The module execution order is determined by the reverse order of the LoadModule list on Apache 1.x, and by an internal priority scheme on Apache 2.x.
Jim
Thanks! I've changed my 404 to
ErrorDocument 404 /path/file.html You could probably be efficient with something like:
RewriteRule ([^.]+)\.htm$ http://example.org/$1.html [R=301,L]
As far as I can tell, what you wrote is for the main index.htm(l) page only, but what I was thinking about was for the whole site... so the question would be if this is enough for that already including the 301 redirect:
# rewrite *all* .htm URLs to .html files and do a 301
RewriteRule ^(.*)\.htm$ /$1.html [R=301,L] @Jim
After looking again at the code you provided, I began thinking that if I'm to use a 301 for ".htm" files, it wouldn't make too much sense to still use this directive:
# If requested .htm URL exists as an .html file
RewriteCond %{DOCUMENT_ROOT}/$1.html -f
so that
RewriteRule ^(.*)\.htm$ /$1.html [R=301,L] would be enough. Is this right?
Thanks again guys!
Does the same thing as this:
RewriteRule ^(.*)\.htm$ http://example.org/$1.html [R=301,L]
With a different regular expression.
The .* expression will match *everything* to the end of the line, then have to "backup" from the m to the .(dot), causing extra processing. (jdMorgan can explain the process more accurately than I can.

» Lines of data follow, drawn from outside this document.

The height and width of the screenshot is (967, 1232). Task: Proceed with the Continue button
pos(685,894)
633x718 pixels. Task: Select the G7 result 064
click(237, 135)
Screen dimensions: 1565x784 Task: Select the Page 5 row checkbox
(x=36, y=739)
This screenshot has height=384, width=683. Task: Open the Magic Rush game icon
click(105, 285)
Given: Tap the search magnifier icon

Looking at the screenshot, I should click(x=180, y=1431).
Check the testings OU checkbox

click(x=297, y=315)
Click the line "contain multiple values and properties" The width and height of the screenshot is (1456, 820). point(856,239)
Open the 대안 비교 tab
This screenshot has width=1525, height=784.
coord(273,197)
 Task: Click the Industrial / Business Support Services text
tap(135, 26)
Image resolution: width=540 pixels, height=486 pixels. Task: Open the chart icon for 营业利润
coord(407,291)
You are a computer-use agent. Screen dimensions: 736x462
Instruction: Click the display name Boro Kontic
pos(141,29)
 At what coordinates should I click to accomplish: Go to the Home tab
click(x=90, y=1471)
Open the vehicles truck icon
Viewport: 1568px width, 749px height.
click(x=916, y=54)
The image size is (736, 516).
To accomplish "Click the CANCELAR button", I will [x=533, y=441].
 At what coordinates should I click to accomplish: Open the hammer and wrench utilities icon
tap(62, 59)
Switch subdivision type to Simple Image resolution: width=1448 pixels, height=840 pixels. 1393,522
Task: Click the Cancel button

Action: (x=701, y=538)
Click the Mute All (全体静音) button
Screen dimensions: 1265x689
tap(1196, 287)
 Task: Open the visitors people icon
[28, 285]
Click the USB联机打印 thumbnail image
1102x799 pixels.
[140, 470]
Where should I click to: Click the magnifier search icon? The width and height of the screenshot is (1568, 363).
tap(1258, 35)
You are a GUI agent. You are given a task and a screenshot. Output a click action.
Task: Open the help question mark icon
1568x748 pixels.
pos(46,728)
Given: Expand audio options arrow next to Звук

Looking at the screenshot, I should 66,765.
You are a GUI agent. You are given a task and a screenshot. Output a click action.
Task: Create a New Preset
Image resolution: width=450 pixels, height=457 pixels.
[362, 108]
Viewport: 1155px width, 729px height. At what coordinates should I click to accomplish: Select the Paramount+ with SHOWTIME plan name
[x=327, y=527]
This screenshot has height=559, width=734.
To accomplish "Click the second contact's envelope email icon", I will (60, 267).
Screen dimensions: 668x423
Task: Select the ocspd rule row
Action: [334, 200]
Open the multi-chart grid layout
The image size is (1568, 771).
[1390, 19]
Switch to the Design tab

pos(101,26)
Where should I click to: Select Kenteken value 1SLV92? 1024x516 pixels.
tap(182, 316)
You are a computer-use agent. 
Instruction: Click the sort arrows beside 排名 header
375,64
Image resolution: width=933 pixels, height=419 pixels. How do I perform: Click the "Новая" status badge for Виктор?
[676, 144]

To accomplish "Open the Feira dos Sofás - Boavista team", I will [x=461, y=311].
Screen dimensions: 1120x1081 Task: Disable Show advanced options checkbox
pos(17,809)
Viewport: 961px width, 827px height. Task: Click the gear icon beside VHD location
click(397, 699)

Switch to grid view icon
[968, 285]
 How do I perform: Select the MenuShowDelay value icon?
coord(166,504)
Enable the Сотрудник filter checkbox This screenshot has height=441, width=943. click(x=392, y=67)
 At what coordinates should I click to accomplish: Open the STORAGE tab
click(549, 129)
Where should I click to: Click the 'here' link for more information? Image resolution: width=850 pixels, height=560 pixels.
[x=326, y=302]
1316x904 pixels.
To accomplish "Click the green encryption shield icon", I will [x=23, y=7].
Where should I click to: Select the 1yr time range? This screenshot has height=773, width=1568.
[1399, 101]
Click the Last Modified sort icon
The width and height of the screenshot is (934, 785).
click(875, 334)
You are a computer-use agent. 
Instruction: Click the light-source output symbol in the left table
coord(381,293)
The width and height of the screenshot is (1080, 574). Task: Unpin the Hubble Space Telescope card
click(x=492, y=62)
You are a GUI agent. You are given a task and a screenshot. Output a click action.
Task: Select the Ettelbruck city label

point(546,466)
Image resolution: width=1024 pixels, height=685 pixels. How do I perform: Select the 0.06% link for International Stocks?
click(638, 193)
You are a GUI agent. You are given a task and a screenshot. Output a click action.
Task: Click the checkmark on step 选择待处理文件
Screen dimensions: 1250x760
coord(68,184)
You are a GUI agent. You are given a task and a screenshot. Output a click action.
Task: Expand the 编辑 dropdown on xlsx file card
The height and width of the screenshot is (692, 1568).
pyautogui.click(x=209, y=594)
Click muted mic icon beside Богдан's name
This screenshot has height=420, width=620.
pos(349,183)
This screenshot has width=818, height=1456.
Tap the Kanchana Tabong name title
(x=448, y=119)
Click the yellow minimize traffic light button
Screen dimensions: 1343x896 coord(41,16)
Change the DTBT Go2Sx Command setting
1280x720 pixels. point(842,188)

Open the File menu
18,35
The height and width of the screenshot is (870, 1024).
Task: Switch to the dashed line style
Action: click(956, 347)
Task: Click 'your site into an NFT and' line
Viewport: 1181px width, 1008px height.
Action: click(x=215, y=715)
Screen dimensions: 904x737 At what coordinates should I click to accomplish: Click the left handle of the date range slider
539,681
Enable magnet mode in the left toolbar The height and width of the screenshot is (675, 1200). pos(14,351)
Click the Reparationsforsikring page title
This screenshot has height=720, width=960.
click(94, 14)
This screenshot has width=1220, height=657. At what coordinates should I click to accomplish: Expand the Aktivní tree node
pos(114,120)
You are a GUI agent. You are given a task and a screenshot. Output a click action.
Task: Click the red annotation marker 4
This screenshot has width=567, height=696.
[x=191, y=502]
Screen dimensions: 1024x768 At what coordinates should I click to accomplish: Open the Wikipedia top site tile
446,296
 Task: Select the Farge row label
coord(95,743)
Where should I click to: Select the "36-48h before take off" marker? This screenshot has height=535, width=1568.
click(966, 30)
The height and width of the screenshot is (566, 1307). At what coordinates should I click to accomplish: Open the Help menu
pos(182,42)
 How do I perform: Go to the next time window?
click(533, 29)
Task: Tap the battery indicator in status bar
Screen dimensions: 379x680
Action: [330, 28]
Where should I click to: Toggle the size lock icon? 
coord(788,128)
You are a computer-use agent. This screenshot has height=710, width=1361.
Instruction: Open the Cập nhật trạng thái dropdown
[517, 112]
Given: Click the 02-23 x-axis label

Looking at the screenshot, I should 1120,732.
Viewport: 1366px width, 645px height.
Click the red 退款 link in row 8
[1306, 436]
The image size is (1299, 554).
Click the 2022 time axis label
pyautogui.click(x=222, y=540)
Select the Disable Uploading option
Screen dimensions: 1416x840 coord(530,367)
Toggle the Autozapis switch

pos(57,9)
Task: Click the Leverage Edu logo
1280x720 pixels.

I believe it matches "through" once, then "backs-up" one character, then attempts to match again, and then "backs-up" another, and so on.)
This regular expression [^.]+ is "forward looking" and matches *anything* except a .(dot), so when it gets to the .(dot) in the URL it "breaks" rather than matching all the way to the end of the line, then the literal .(dot) is matched along with htm in the first pass.
Also a good "rule", much like, "always use the L flag, unless you *know* you do not need it", is "use a canonical (http://example.org/) URL when redirecting (seen by the browser, R=NUM flag) and a relative (/local-path/to-file.ext) URL when rewriting (transparent to the browser)."
Hope this helps and makes sense.
Justin
Added: Yes to your last question. If you are redirecting one version to the other, you do not need to block access to either version. (Actually, you are blocking access in a more "friendly" manner by redirecting.)